Inherited deficiency of the ninth component of complement in man.

1980 
A 76-year-old man was found to have low (33% normal) serum complement (C) hemolytic activity, although C3 and C4 protein levels were normal. Further evaluation of his serum and plasma indicated that all C components were present in normal or elevated amounts except for C9, which was undetectable by both antigenic and functional assays. Addition of purified human C9 led to full restoration of the hemolytic activity. Family studies demonstrated that the deficiency was inherited as an autosomal codominant trait and was not linked with alleles at the HLA-A or HLA-B loci. The patient had no history of recurrent or unusual infections and no evidence of autoimmune disease. The availability of serum totally lacking in C9 permitted an investigation of the lytic capacity of the C5b-8 segment of the C attack mechanism, which was pursued in kinetic studies on the hemolysis of erythrocyte intermediates. These studies indicated that hemolysis occurred approximately 100 times slower in patient than in normal serum, using either EA or EAC1-7 intermediates as target cells.
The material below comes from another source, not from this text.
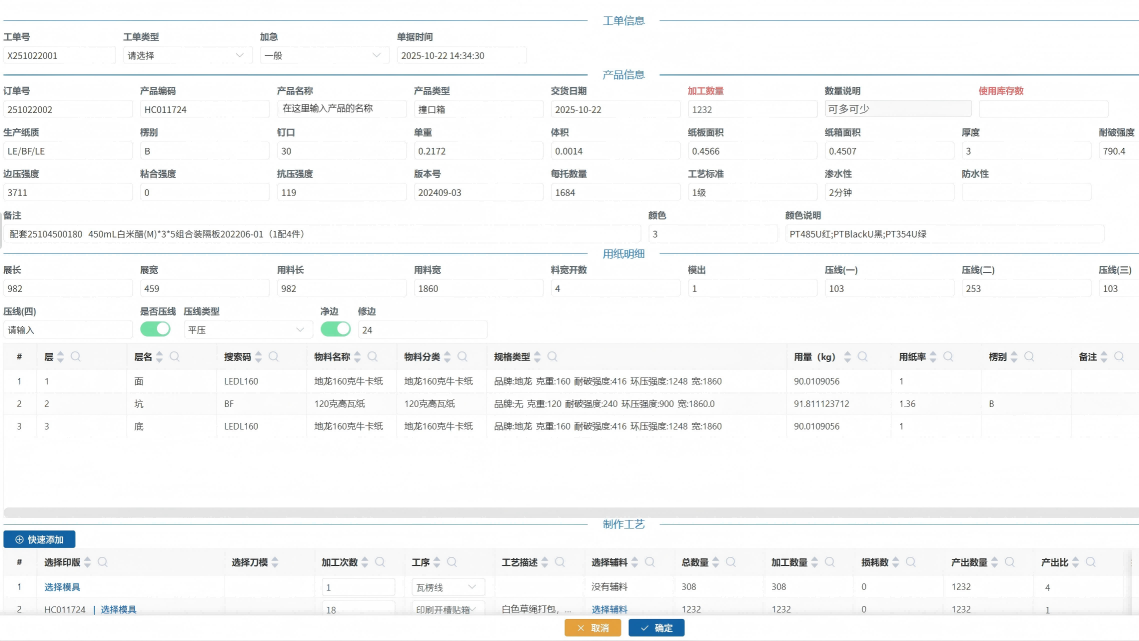This screenshot has height=641, width=1139.
Task: Click search icon in 工序 column header
Action: coord(451,562)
Serum bactericidal activity also was slower in patient serum, occurring at a rate about 1/35 that observed in normal serum. These studies provide direct independent evidence that cytolysis of erythrocytes and bacteria can be mediated by C5b-8, and allow a quantitative estimation of the increment in the rates of these reactions provided by normal serum levels of C9. The presence of readily detectable though slow hemolytic activity of C9-deficient serum may account for the difficulty in identifying individuals with this defect.